§ **DOCUMENT EXTRACT**:
Since the effects of drag don’t increase with mass, it’s the dominating factor capping speed in smaller animals. “If you were infinitely heavy, you would run infinitely fast, according to air drag,” Rockenfeller says.

The second property at play, which does increase with greater mass, is called inertia, the resistance of an object to accelerate from a state of rest. When running, Rockenfeller says, there is a time limit for an animal to accelerate its own mass: It’s the duration between midstance, when the foot is flat on the ground, to lift-off, when the foot leaves the ground. This is especially limiting for larger animals – with more mass to push forward, it’s harder to overcome inertia. So smaller bodies have the advantage here.

According to the team’s results, the sweet spot for overcoming air drag and inertia lies at around 110 pounds. Not coincidentally, that’s the average weight of both cheetahs and pronghorns.

Günther’s team was also able to predict theoretical speed maximums for different body designs at 100 kilograms, or about 220 pounds. A house cat this size could run up to 46 miles per hour; a giant spider, if its legs could somehow sustain its weight, would top out at 35 miles per hour.

Unsurprisingly, the average human body design comes in last place here: At 100 kilogrammes, we can only reach about 24 miles per hour.

But body size isn’t the only feature that comes into play when maximising speed. In the model, leg length also mattered. Animals with longer legs are able to push their bodies farther forward before their foot must leave the ground, prolonging the time they have to accelerate between midstance and lift-off.

As for why four-legged animals can run faster than humans, Günther says this isn’t because we only have two legs, but because our torsos are positioned upright and feel the full force of gravity. Bipedal creatures have evolved with much more rigid spinal structures to prioritise balance and stability over speed.

Animals whose trunks are parallel to the ground, however, evolved with more flexible spines that are optimized for prolonged foot contact with the earth.

But what about muscle fatigue? “It doesn’t play any role,” Günther says. One part of their analysis concluded that any animal can accelerate to at least 90 per cent of its maximum speed before running out of fuel.

Hirt did not respond to an emailed interview request about this result.

Carl Cloyed, an ecologist at Alabama’s Dauphin Island Sea Lab who studies animal locomotion, observes that from an evolutionary viewpoint, a biomechanical explanation makes more sense than the muscle running out of fuel. “I would expect organisms to have adapted to overcome that,” he says, but he concedes that it’s going to require more experimental research to back up the new model.

§ **DATA LISTING**:

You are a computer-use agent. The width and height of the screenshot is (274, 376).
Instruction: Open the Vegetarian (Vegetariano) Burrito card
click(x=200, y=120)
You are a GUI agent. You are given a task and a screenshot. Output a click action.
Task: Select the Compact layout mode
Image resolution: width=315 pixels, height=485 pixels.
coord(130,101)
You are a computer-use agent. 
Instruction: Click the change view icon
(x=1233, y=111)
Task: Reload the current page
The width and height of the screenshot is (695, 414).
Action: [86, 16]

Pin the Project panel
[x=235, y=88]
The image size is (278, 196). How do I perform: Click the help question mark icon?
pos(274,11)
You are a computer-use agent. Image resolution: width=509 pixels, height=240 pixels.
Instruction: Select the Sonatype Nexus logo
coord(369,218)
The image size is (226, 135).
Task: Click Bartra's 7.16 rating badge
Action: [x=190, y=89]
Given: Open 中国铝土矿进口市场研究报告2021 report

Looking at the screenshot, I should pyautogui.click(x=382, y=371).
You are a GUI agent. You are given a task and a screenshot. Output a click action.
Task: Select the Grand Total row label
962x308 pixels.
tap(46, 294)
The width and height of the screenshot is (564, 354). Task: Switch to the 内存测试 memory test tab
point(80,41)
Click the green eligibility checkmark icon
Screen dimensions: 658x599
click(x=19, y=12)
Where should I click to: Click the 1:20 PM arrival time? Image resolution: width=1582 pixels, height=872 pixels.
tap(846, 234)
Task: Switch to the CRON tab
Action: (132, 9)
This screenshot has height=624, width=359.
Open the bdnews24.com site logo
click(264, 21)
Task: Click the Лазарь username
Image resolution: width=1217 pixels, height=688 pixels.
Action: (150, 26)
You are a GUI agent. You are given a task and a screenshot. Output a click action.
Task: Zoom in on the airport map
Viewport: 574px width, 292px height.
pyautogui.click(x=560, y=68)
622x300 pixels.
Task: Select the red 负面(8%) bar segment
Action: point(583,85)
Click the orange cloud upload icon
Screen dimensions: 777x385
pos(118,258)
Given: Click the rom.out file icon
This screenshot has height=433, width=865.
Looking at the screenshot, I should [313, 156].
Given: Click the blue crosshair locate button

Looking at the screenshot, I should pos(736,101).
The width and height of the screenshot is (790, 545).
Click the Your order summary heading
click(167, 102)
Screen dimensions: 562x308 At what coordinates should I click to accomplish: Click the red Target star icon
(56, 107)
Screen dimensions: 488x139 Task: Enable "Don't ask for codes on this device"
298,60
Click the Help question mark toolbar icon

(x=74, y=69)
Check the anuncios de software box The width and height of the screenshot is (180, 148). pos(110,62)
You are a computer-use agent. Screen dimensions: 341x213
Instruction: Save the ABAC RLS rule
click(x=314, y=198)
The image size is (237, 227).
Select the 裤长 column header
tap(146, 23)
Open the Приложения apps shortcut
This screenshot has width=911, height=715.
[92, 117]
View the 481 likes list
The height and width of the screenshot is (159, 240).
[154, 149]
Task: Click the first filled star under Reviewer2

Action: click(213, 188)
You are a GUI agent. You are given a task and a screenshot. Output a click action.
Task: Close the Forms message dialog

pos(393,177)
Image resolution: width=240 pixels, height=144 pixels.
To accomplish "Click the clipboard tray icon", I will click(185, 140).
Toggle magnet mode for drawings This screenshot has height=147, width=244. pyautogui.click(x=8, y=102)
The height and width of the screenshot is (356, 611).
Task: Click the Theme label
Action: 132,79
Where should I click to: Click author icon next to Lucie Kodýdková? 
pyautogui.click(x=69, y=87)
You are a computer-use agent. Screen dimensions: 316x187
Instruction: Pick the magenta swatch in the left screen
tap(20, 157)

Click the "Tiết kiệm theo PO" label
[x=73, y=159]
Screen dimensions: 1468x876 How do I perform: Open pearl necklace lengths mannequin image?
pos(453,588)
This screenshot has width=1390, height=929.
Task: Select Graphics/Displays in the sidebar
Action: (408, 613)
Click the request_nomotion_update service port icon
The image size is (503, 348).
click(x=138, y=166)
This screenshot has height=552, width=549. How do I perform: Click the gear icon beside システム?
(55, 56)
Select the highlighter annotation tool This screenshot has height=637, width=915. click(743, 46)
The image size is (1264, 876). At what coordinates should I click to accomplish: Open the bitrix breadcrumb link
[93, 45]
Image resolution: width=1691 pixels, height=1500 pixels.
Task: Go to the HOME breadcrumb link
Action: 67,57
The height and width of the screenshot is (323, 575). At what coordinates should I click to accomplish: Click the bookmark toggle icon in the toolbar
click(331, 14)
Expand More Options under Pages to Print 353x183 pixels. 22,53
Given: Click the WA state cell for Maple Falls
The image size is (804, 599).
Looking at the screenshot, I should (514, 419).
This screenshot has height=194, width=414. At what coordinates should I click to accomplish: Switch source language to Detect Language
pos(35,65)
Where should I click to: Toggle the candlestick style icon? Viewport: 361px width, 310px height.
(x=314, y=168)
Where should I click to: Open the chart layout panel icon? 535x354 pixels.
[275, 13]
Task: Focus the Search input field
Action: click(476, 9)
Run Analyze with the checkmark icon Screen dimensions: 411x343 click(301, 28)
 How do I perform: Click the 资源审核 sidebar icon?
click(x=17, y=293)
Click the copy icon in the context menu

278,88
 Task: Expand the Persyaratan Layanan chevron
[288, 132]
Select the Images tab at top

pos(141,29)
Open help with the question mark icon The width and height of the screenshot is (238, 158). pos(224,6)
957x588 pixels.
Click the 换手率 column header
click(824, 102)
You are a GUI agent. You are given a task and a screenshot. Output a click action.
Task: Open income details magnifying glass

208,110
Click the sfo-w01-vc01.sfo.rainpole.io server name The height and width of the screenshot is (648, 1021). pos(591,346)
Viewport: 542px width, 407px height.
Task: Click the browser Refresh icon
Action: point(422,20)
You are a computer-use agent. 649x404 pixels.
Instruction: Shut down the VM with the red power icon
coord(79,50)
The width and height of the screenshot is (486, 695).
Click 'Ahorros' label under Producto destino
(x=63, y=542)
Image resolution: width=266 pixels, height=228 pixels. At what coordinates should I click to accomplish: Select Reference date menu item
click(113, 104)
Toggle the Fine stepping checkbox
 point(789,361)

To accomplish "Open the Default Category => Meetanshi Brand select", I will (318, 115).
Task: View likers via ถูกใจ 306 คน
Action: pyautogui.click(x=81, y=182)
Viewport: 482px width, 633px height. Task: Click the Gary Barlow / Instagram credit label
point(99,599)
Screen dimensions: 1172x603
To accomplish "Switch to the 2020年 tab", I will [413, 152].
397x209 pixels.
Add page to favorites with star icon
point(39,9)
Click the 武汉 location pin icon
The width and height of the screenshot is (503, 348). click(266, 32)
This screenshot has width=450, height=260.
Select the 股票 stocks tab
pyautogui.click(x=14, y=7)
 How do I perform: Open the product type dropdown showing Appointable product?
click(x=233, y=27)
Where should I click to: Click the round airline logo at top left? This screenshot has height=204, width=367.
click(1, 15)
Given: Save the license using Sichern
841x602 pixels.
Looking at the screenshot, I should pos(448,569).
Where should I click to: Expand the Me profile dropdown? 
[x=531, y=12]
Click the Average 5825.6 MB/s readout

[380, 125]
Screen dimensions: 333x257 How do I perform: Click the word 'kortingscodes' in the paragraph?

§ **TASKS AND EXERCISES**:
A: According to the running speed text, at roughly what body weight does the sweet spot for overcoming air drag and inertia lie?
B: Return the portion of the running speed text starting with "The second property" and going on through "the advantage here.".

§ **YOUR WRITTEN ANSWERS**:
A: Around 110 pounds.

B:
The second property at play, which does increase with greater mass, is called inertia, the resistance of an object to accelerate from a state of rest. When running, Rockenfeller says, there is a time limit for an animal to accelerate its own mass: It’s the duration between midstance, when the foot is flat on the ground, to lift-off, when the foot leaves the ground. This is especially limiting for larger animals – with more mass to push forward, it’s harder to overcome inertia. So smaller bodies have the advantage here.